── Page ──

That prompt may have sparked your brain like it did mine. I was leaning back thinking about an ‘R’ word, looked at my calendar and said, “Eighteenth of April.” Baby Boomers and older probably do the same thing I did. The poem started and then I knew the significance of the date.

 

Paul Revere’s Ride

Henry Wadsworth Longfellow1807 – 1882

Listen, my children, and you shall hear
Of the midnight ride of Paul Revere,
On the eighteenth of April, in Seventy-Five:
Hardly a man is now alive 
Who remembers that famous day and year.

He said to his friend, “If the British march
By land or sea from the town to-night,
Hang a lantern aloft in the belfry-arch
Of the North-Church-tower, as a signal-light,--
One if by land, and two if by sea;
And I on the opposite shore will be,
Ready to ride and spread the alarm
Through every Middlesex village and farm,
For the country-folk to be up and to arm.”

Then he said “Good night!” and with muffled oar
Silently rowed to the Charlestown shore,
Just as the moon rose over the bay,
Where swinging wide at her moorings lay
The Somerset, British man-of-war:
A phantom ship, with each mast and spar
Across the moon, like a prison-bar,
And a huge black hulk, that was magnified 
By its own reflection in the tide.

Meanwhile, his friend, through alley and street
Wanders and watches with eager ears, 
Till in the silence around him he hears 
The muster of men at the barrack door,
The sound of arms, and the tramp of feet, 
And the measured tread of the grenadiers 
Marching down to their boats on the shore.

Then he climbed to the tower of the church,
Up the wooden stairs, with stealthy tread,
To the belfry-chamber overhead,
And startled the pigeons from their perch
On the sombre rafters, that round him made
Masses and moving shapes of shade,--
By the trembling ladder, steep and tall,
To the highest window in the wall,
Where he paused to listen and look down
A moment on the roofs of the town,
And the moonlight flowing over all.

Beneath, in the churchyard, lay the dead, 
In their night-encampment on the hill, 
Wrapped in silence so deep and still 
That he could hear, like a sentinel’s tread, 
The watchful night-wind, as it went 
Creeping along from tent to tent, 
And seeming to whisper, “All is well!” 
A moment only he feels the spell 
Of the place and the hour, and the secret dread 
Of the lonely belfry and the dead; 
For suddenly all his thoughts are bent 
On a shadowy something far away, 
Where the river widens to meet the bay, --
A line of black, that bends and floats 
On the rising tide, like a bridge of boats.

Meanwhile, impatient to mount and ride, 
Booted and spurred, with a heavy stride, 
On the opposite shore walked Paul Revere.
Now he patted his horse’s side, 
Now gazed on the landscape far and near, 
Then impetuous stamped the earth, 
And turned and tightened his saddle-girth;
But mostly he watched with eager search 
The belfry-tower of the old North Church, 
As it rose above the graves on the hill, 
Lonely and spectral and sombre and still.
And lo! as he looks, on the belfry’s height, 
A glimmer, and then a gleam of light!
He springs to the saddle, the bridle he turns, 
But lingers and gazes, till full on his sight 
A second lamp in the belfry burns!

───

» **The task**: Translate this sentence from the Paul Revere page into Spanish: "The poem started and then I knew the significance of the date." The lines after this point come from a separate source.

── Source data ──

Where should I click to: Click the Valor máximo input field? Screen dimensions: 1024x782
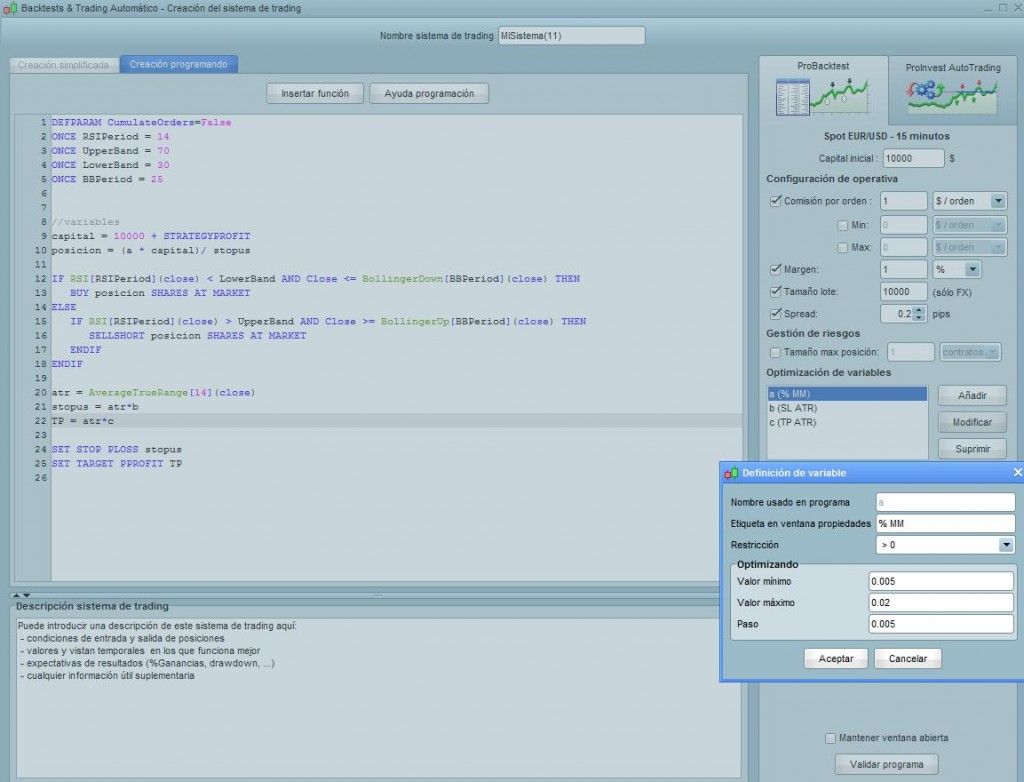(940, 602)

───

» **Written answer**: El poema comenzó y entonces supe la importancia de la fecha.